Within the past decades, Dr. Jassem’s group has been busy developing novel molecular prognostic and predictive factors to optimize current therapies and prompt new therapeutic strategies, some of which have already been introduced or are being investigated in clinical trials. “Currently, the main research area of my group is biomarkers that may facilitate early detection of lung cancer and optimize postoperative therapy,” he added. “They include assays based on microRNA and proteomics technology. We are now validating our biomarkers, as this is a necessary step in their way into clinical practice.”
A Cancer Survivor
Even as he approaches his retirement, Dr. Jassem is an active sports enthusiast, playing basketball on a regular basis with a team of his colleagues. Throughout his career, he has also traveled the world, seeking adventure and steeping himself in foreign cultures. “Every year, I go on a survival trip to remote parts of the world with a group of male friends. It’s very demanding. We bike, do white-water rafting, canyoneering, hike mountains. We come in close contact with the local people, no matter where we go, sometimes offering them help if we can. We always try to be good citizens of the world. It’s very rewarding. We’d planned trips to Alaska and Ethiopia this year, but given the current situation, it does not look like they will happen.”
Dr. Jassem’s younger daughter Joanna followed in her father’s footsteps and became a doctor. His older daughter Anna is an officer at the European Commission in Brussels, and his son Adam is doing his PhD thesis in econometrics at the Maastrich University in The Netherlands.

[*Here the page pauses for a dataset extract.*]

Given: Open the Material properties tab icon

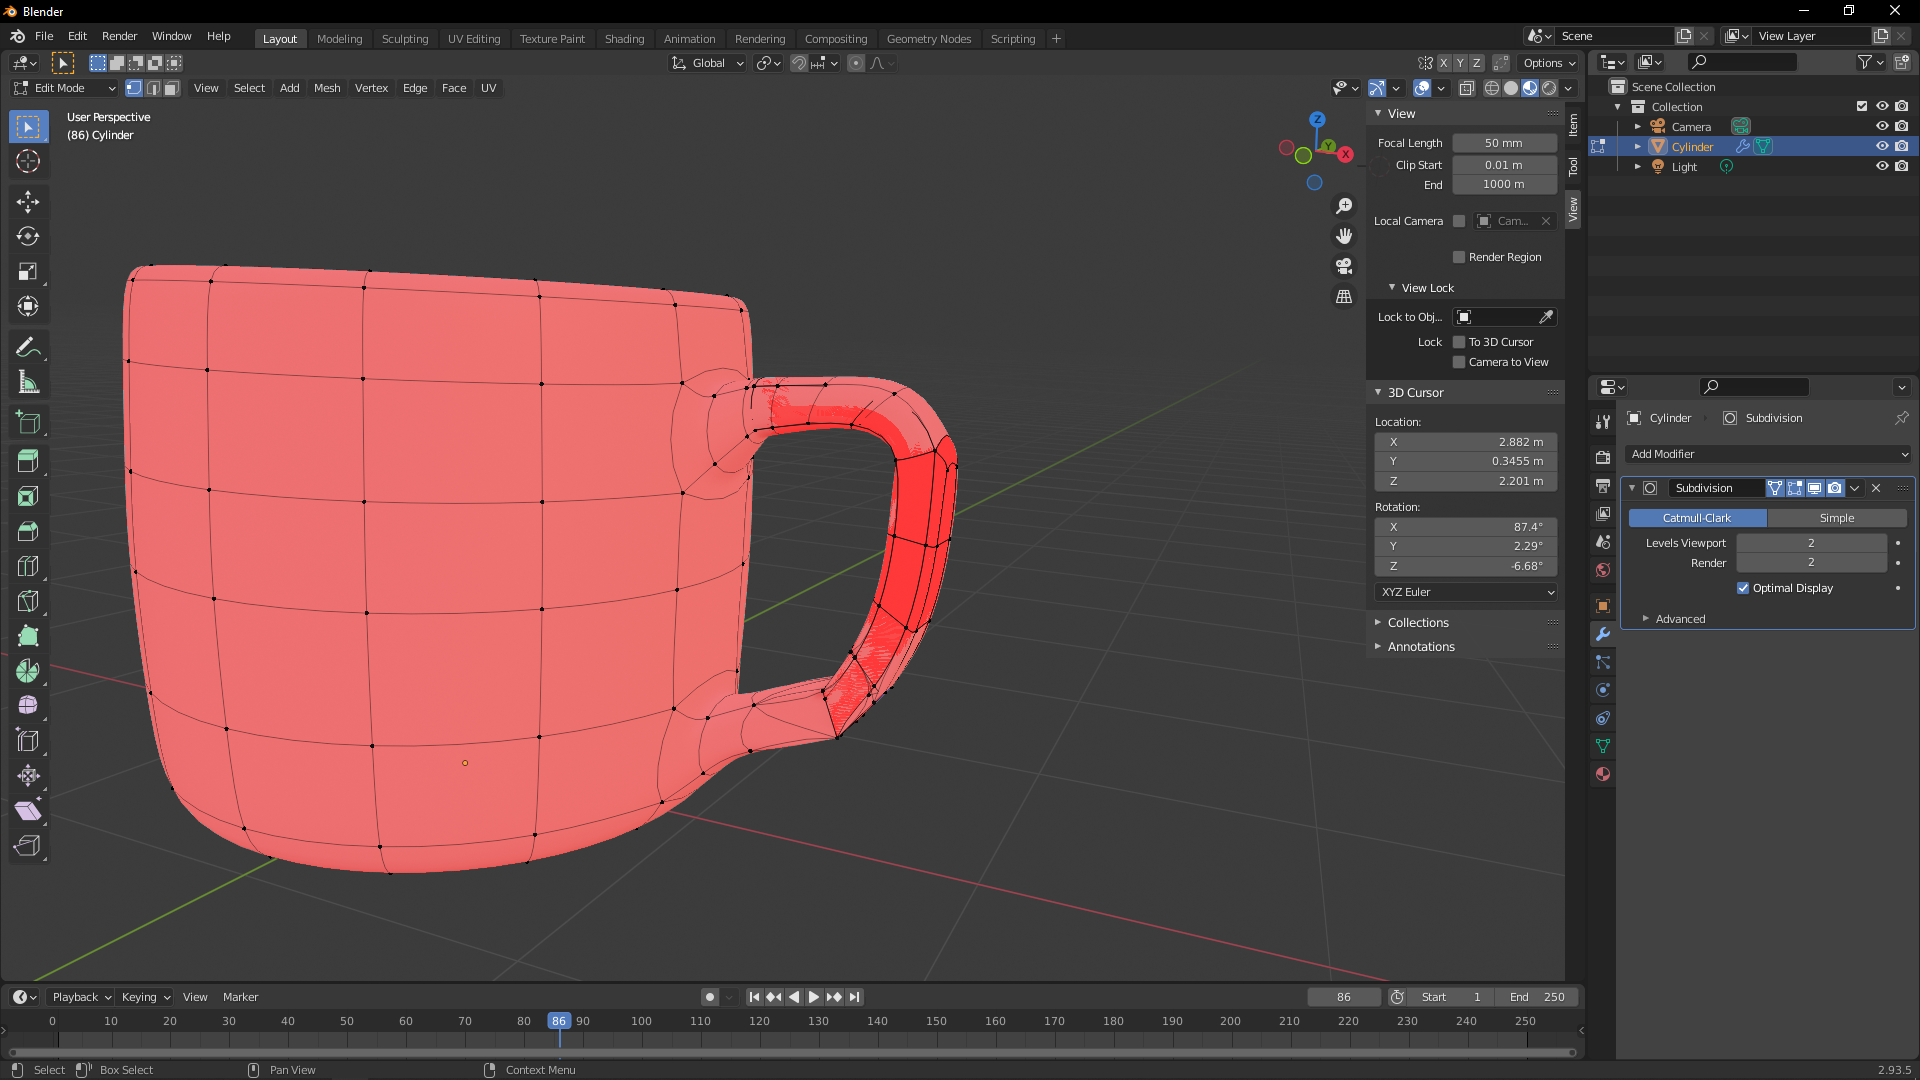Looking at the screenshot, I should coord(1603,774).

“In 2018, Joanna pointed out I had nodules in my neck. I told her they’d been there for a long time without any evidence they were getting larger. She told me they had indeed gotten larger, and my wife Ewa, who is a chest physician, prompted me to take action. So, I went to our surgery department and had a biopsy. Sure enough, I was diagnosed with advanced lymphoma. I underwent aggressive multidrug chemotherapy. It was tough, but I remained working on a shortened schedule,” said Dr. Jassem.
An Inspirational Book
Ever the workhorse, Dr. Jassem wrote a book detailing his battle with cancer. “The reason I wrote the book in the first place was to answer the countless questions I got from friends asking about how I dealt with cancer, physically and emotionally. It was difficult to give satisfactory answers, so I wrote them out in daily notes. One day, a friend said it was a good story for a book. At first, I hesitated, but after I gave a few media interviews, I got a lot of positive feedback from patients, so I finally decided to publish it,” shared Dr. Jassem.
“One message I wanted to give was that if you are unfortunate to develop cancer, do not let the disease dominate your life,” he emphasized. “Exercise, pick up hobbies, just continue to live your life as well as you can. That attitude will help you beat cancer.”